- Relator(a)
- Ministro João Otávio de Noronha
- Órgão julgador
- Quinta Turma
- Data do julgamento
- 04/05/2021
- Data de publicação
- 07/05/2021
STJ – Acórdão, Rel. Ministro João Otávio de Noronha, Quinta Turma, j. 04/05/2021, p. 07/05/2021
AGRAVO REGIMENTAL EM HABEAS CORPUS. TRÁFICO ILÍCITO DE ENTORPECENTES. PRISÃO PREVENTIVA. PREENCHIMENTO DOS REQUISITOS LEGAIS. SUBSTITUIÇÃO POR PRISÃO DOMICILIAR. FILHO MENOR. POSSIBILIDADE. ENTENDIMENTO DO STF. ILEGALIDADE MANIFESTA. CONCESSÃO DA ORDEM DE OFÍCIO. RECURSO DESPROVIDO. 1. Conforme o art. 318 do Código de Processo Penal, com a redação dada pela Lei n. 13.257/2016, o juiz poderá substituir a prisão preventiva pela domiciliar quando, entre outras hipóteses, a agente for gestante ou mulher com filho de até 12 anos de idade incompletos ou portador de deficiência. 2. O STF firmou o entendimento de que, em regra, a benesse deverá ser concedida a todas as mulheres presas na condição de gestantes, puérperas, mães de crianças ou mães de pessoas com deficiência.

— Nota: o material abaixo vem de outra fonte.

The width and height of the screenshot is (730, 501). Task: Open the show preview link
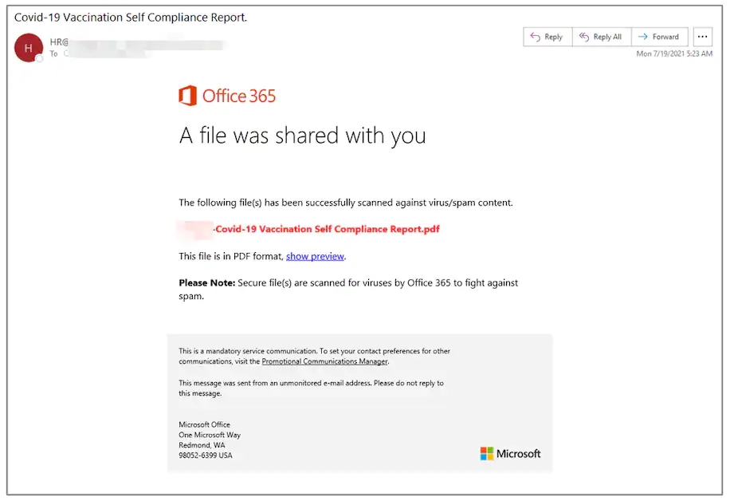[315, 256]
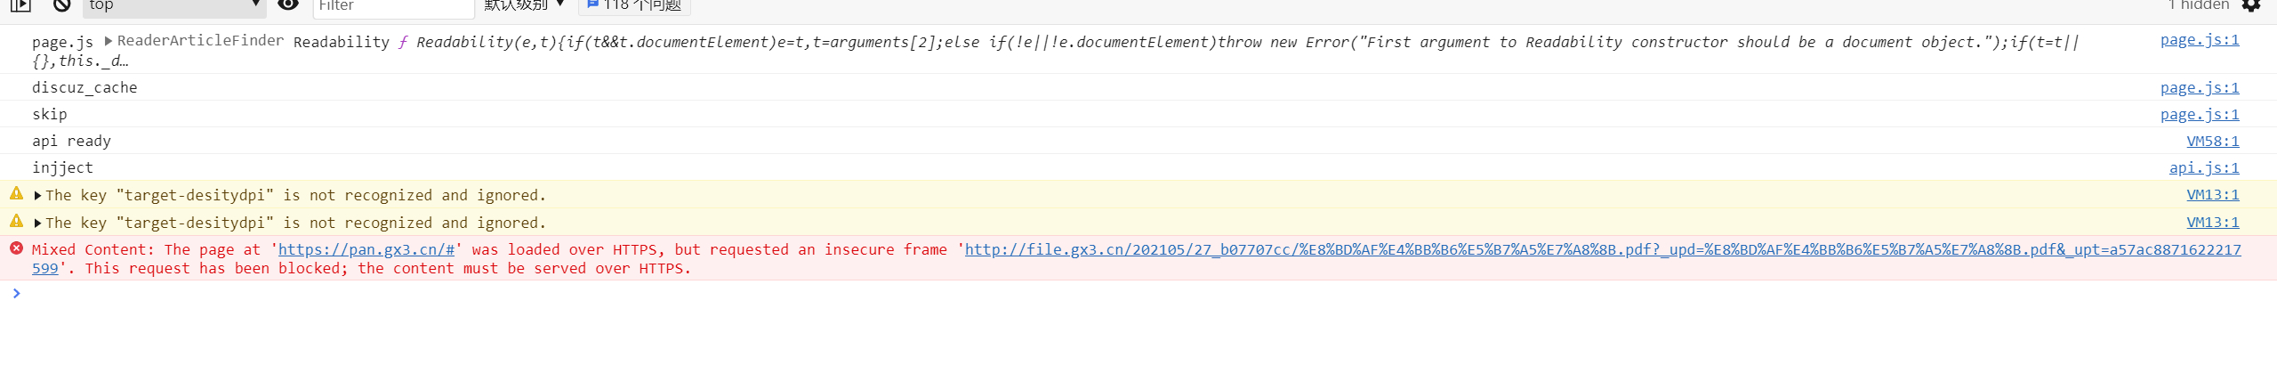Open the 默认级别 log level dropdown
This screenshot has height=390, width=2277.
pos(525,5)
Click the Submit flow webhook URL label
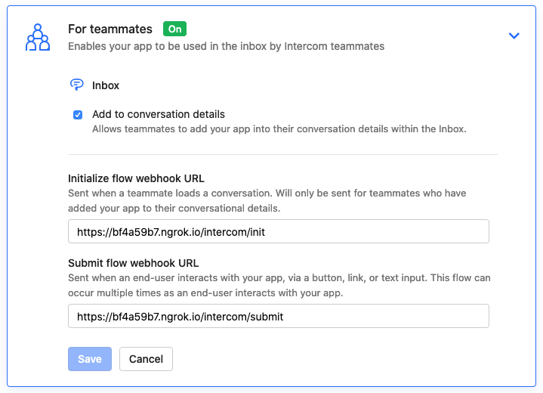The image size is (543, 393). click(133, 264)
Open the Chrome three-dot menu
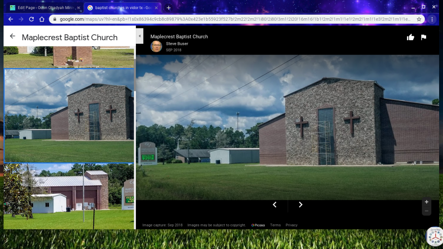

Apenas excepcionalmente não deve ser autorizada a prisão domiciliar: a) se a mulher tiver praticado o crime mediante violência ou grave ameaça; b) se a mulher tiver praticado o crime contra seus descendentes; ou c) em outras situações excepcionalíssimas, devidamente fundamentadas (HC n. 143.641/SP, relator Ministro Ricardo Lewandowski, Segunda Turma, DJe de 9/10//2018), hipóteses inexistentes no caso. 3. Agravo regimental desprovido. (AgRg no HC n. 625.252/RS, relator Ministro João Otávio de Noronha, Quinta Turma, julgado em 4/5/2021, DJe de 7/5/2021.)